Nepal's social and political progress has been highly progressive:

  • Nepal has halved extreme poverty (SDG 1) in the past 15 years and is on track to bring it down to less than 5 percent by 2030.
  • SDG 2 targets include the reduction in the prevalence of undernourishment to 3 percent and prevalence of underweight children under five years of age to 5 percent by 2030.
  • Similarly, SDG 3 targets include reducing the maternal mortality rate to less than 70 per 100,000 live births by 2030. Other targets include the virtual elimination of the prevalence of HIV, TB, Malaria, other tropical diseases, and water-borne diseases. In Nepal today, there is gender parity at all levels of education.
  • The targets for SDG 5 includes the elimination of wage discrimination, physical/sexual violence, and all harmful social practices, such as child marriages. Nepal expects women to fill 40 percent of all elected seats in local governments, and at least one-third of the seats in the national parliament. In the civil service, women in public decision-making positions will have increased four-fold of total employees by 2030.
  • The targets for SDG 9 are to increase road density to 1.5 km per square km and paved road density to 0.25 km per square km and to connect all districts, municipalities and village councils to the national road network. In industries, the target by 2030 is to increase the share of employment to 25 percent; within the subset of manufacturing, employment is to reach 13 percent.
  • SDG 17, on the means of implementation, expects adherence by all stakeholders, from resource mobilization and capacity development to shared responsibility and accountability. Nepal’s progress in revenue mobilization is impressive but also vulnerable to likely swings in the large volumes of inward remittances which bolster import-based taxation. The aim is to increase the share of revenue from about 22 percent today to 30 percent of Gross Domestic Product (GDP) by 2030.Domestic expenditures financed by revenue is estimated to reach 80 percent. For meeting the private sector investment financing gap, foreign direct investment (inward stock) is expected to increase to 20 percent of GDP in 2030 from less than 3 percent in 2015.

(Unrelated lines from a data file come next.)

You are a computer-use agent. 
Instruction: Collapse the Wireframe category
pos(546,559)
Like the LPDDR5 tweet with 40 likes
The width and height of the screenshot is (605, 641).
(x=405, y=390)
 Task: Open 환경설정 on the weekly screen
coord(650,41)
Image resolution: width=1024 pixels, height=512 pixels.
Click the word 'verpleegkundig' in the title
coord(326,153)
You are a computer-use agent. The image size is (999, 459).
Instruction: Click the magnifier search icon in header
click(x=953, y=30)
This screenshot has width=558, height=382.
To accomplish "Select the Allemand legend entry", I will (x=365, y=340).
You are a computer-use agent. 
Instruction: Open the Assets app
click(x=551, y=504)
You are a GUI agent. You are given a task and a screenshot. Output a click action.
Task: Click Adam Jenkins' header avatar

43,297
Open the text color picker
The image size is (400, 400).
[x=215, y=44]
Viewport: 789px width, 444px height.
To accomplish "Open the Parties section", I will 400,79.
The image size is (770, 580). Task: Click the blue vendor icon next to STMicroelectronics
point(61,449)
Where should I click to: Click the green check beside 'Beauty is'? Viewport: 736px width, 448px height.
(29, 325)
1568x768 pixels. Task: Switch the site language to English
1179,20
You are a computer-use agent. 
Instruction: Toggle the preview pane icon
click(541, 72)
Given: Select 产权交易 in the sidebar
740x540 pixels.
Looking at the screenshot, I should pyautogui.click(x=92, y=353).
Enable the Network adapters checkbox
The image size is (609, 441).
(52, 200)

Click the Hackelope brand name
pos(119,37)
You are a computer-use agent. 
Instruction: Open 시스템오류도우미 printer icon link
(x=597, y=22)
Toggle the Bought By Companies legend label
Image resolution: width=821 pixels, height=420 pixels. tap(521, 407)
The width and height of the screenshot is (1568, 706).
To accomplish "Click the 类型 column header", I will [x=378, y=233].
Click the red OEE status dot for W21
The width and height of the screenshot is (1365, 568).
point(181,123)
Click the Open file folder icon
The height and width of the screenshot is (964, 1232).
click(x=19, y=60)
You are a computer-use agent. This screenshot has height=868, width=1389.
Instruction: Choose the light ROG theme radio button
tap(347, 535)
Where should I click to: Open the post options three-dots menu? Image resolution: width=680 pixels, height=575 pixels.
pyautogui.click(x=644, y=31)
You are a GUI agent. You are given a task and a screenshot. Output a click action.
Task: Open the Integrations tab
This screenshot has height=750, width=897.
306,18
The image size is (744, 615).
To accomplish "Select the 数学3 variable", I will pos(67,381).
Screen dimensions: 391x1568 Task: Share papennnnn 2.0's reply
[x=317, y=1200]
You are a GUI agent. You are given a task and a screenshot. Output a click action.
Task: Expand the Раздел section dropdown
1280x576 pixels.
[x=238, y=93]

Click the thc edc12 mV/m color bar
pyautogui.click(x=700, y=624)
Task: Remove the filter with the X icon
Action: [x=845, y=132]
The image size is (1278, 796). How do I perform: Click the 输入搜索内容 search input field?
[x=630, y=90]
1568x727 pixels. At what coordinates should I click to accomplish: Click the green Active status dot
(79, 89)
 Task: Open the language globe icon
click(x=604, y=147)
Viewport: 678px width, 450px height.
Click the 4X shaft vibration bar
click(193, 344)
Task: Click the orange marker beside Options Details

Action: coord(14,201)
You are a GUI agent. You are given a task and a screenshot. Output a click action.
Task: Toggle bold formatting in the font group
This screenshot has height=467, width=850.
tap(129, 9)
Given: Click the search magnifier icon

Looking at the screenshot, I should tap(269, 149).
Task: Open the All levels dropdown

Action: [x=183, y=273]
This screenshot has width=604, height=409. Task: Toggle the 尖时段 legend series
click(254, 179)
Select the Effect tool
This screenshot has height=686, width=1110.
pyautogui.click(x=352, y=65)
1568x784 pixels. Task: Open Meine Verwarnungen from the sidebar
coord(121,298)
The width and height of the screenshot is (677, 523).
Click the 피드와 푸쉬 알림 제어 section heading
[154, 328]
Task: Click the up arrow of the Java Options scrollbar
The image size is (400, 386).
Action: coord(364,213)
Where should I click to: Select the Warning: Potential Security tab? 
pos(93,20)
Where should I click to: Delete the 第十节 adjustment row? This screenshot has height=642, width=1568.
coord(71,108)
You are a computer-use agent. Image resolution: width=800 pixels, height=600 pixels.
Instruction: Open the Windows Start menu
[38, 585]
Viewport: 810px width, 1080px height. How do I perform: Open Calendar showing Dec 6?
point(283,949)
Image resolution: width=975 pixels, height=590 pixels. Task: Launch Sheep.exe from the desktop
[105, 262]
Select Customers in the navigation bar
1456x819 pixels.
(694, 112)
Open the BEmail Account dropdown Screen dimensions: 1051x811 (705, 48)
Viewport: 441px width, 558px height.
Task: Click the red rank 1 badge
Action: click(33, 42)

Building on the gains so far, the challenge for Nepal is to swiftly complete the unfinished agenda of the Millennium Development Goals (MDGs), and embrace a much more ambitious aspiration of fulfilling the SDGs. Furthermore, Nepal expects to become a vibrant middle-income country by 2030. However, the country is resource constrained, and it needs to forge a diverse alliance for SDGs among government, business and civil society to end poverty and create a life of dignity and opportunity for all in Nepal.